(Data supplied)
◇ ◇ ◇ ◇ ◇ ◇ ◇

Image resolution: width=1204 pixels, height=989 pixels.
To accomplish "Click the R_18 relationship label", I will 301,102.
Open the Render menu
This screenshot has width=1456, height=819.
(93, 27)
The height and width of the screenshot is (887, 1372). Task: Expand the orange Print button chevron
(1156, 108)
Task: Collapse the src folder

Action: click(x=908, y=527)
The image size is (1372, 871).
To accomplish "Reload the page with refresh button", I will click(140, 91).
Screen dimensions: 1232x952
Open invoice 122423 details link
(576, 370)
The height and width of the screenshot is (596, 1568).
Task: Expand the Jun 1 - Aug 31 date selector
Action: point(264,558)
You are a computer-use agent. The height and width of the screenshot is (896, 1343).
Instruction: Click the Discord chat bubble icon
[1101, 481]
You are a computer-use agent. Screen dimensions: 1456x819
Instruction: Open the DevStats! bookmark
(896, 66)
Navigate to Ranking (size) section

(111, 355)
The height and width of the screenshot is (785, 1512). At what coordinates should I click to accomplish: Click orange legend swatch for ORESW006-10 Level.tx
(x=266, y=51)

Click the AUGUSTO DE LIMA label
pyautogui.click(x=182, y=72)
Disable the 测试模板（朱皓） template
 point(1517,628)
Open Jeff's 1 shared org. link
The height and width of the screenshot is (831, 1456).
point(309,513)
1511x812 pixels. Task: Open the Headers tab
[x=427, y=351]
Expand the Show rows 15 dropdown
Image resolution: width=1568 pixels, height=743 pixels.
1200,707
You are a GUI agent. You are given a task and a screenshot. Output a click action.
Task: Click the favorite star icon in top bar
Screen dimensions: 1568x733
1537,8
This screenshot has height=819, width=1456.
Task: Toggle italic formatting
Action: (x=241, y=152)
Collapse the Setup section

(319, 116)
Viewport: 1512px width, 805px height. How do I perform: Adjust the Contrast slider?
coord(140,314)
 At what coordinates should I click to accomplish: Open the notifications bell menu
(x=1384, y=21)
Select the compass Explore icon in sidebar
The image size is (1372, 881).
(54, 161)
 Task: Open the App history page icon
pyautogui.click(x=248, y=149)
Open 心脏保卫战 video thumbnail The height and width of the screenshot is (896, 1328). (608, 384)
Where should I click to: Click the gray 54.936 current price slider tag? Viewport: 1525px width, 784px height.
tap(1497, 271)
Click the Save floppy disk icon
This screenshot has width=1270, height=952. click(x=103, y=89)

◇ ◇ ◇ ◇ ◇ ◇ ◇

(Your goal)
Every line from the one containing "Viewport: 1512px width, 805px" through the final line of the data above is to be restated word for word, and nothing more.

(Solution for this task)
Viewport: 1512px width, 805px height. How do I perform: Adjust the Contrast slider?
coord(140,314)
 At what coordinates should I click to accomplish: Open the notifications bell menu
(x=1384, y=21)
Select the compass Explore icon in sidebar
The image size is (1372, 881).
(54, 161)
 Task: Open the App history page icon
pyautogui.click(x=248, y=149)
Open 心脏保卫战 video thumbnail The height and width of the screenshot is (896, 1328). (608, 384)
Where should I click to: Click the gray 54.936 current price slider tag? Viewport: 1525px width, 784px height.
tap(1497, 271)
Click the Save floppy disk icon
This screenshot has width=1270, height=952. click(x=103, y=89)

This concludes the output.